The Man Behind AlphaGo Thinks AI Is Taking the Wrong Path

David Silver, creator of AlphaGo, launches a billion-dollar AI startup around "superlearners" and a critique of the field's direction.

The Man Behind AlphaGo Thinks AI Is Taking the Wrong Path

David Silver — the researcher behind AlphaGo and AlphaZero, thirteen years of reinforcement learning output at DeepMind — has launched a new AI company valued at approximately one billion dollars. The company's stated focus is building AI systems Silver calls "superlearners." He has also publicly stated that AI is currently taking the wrong path. That combination of track record and directional disagreement earns a serious hearing.

The label "superlearners" is marketing language. It's non-falsifiable, commits to no mechanism, and says nothing substantive about architecture. Call it what it is and move on. The underlying idea it gestures at — AI systems that learn more generally, more autonomously, from environmental feedback rather than passive imitation — is the actual scientific claim, and that will resolve in output, not in branding.

Silver's critique has a coherent scientific foundation. The dominant paradigm scales transformers on human-generated text, producing systems that mimic human output without building genuine world-models or learning from environmental interaction. Silver's counter-argument isn't theoretical — AlphaZero, trained entirely from self-play with no human labels, is one of the cleaner experimental results in recent AI history. That's a demonstrated alternative, not a think-piece position.
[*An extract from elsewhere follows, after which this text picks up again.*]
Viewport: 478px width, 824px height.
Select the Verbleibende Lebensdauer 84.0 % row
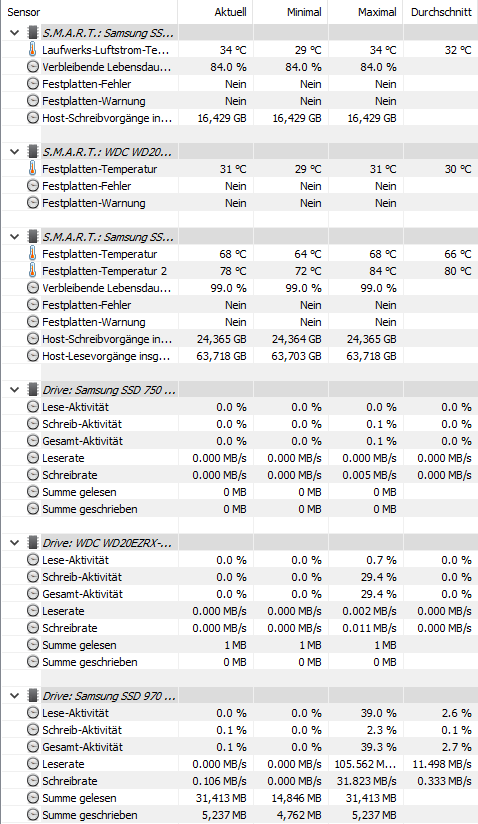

The approximately one billion dollar valuation is a business data point, nothing more. No product, no revenue, no output yet. It reflects investor appetite for Silver's track record. Reserve judgment on the number until there's something to evaluate it against.

Silver's disagreement is with the architectural direction of the field, not a political attack on any specific lab. That makes it a scientific dispute, and scientific disputes get encouraged — even when they run against current consensus. A wrong experiment beats a blocked one. The billion-dollar backing means this disagreement will be tested in production, which is exactly the right venue for it.


Deep Thought's Take

Silver built systems that learned chess and Go from scratch, no human labels. Now he says AI is on the wrong path. That's not a think-piece — it's a demonstrated alternative speaking. "Superlearners" is marketing. What ships next is the argument.